## What the task asks
Rewrite the Livy forum post below from "Ii am trying" to "job with className.", changing "Scala-compiled" to "Java-compiled".

## Passage given
───
Ii am trying to submit a PySpark job to Livy using the /batches endpoint, but I haven't found any good documentation. Life has been easy because we are submitting Scala-compiled JAR files to Livy, and specifying the job with className.
For the JAR file, we use:
data={
'file': 's3://foo-bucket/bar.jar',
'className': 'com.foo.bar',
'jars': [
's3://foo-bucket/common.jar',
],
'args': [
bucket_name,
'https://foo.bar.com',
"oof",
spark_master
],
'name': 'foo-oof bar',
'driverMemory': '2g',
'executorMemory': '2g',
'driverCores': 1,
'executorCores': 3,
'conf': {
'spark.driver.memoryOverhead': '600',
'spark.executor.memoryOverhead': '600',
'spark.submit.deployMode': 'cluster'
}
I am unsure how to submit a PySpark job in a similar manner, where the package also has some relative imports...any thoughts?
For reference, the folder structure is below:
bar2
- __init__.py
- foo2.py
- bar3
- __init__.py
- foo3.py
I would want to then run:
from foo2 import ClassFoo
class_foo = ClassFoo(arg1, arg2)
class_foo.auto_run()
───
## Information supplied
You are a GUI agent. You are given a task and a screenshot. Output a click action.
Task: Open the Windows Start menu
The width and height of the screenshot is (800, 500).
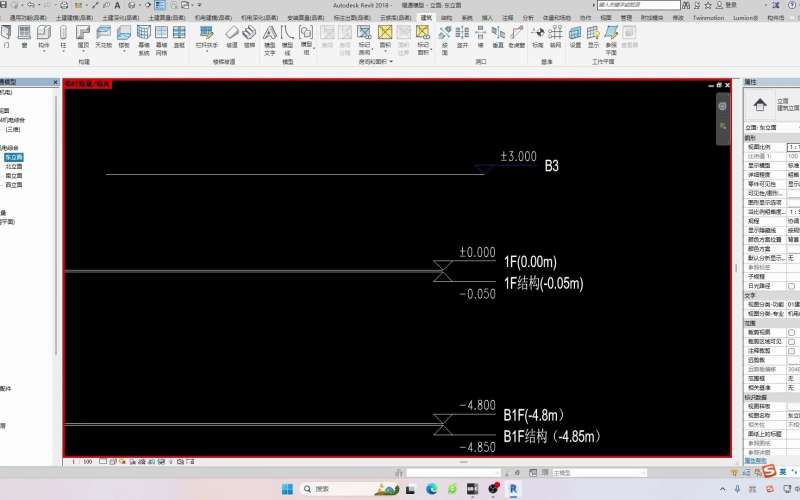(287, 489)
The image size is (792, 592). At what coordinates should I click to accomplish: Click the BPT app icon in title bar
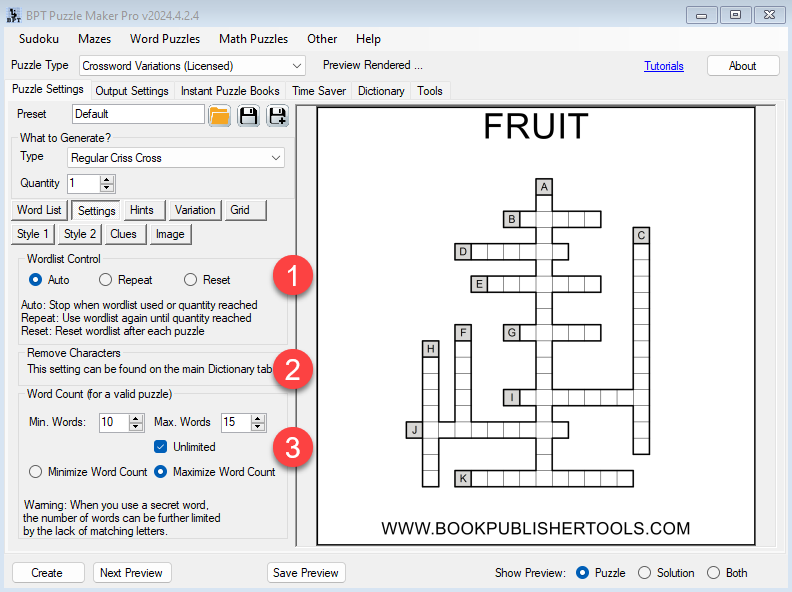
───
## Finished exercise
Ii am trying to submit a PySpark job to Livy using the /batches endpoint, but I haven't found any good documentation. Life has been easy because we are submitting Java-compiled JAR files to Livy, and specifying the job with className.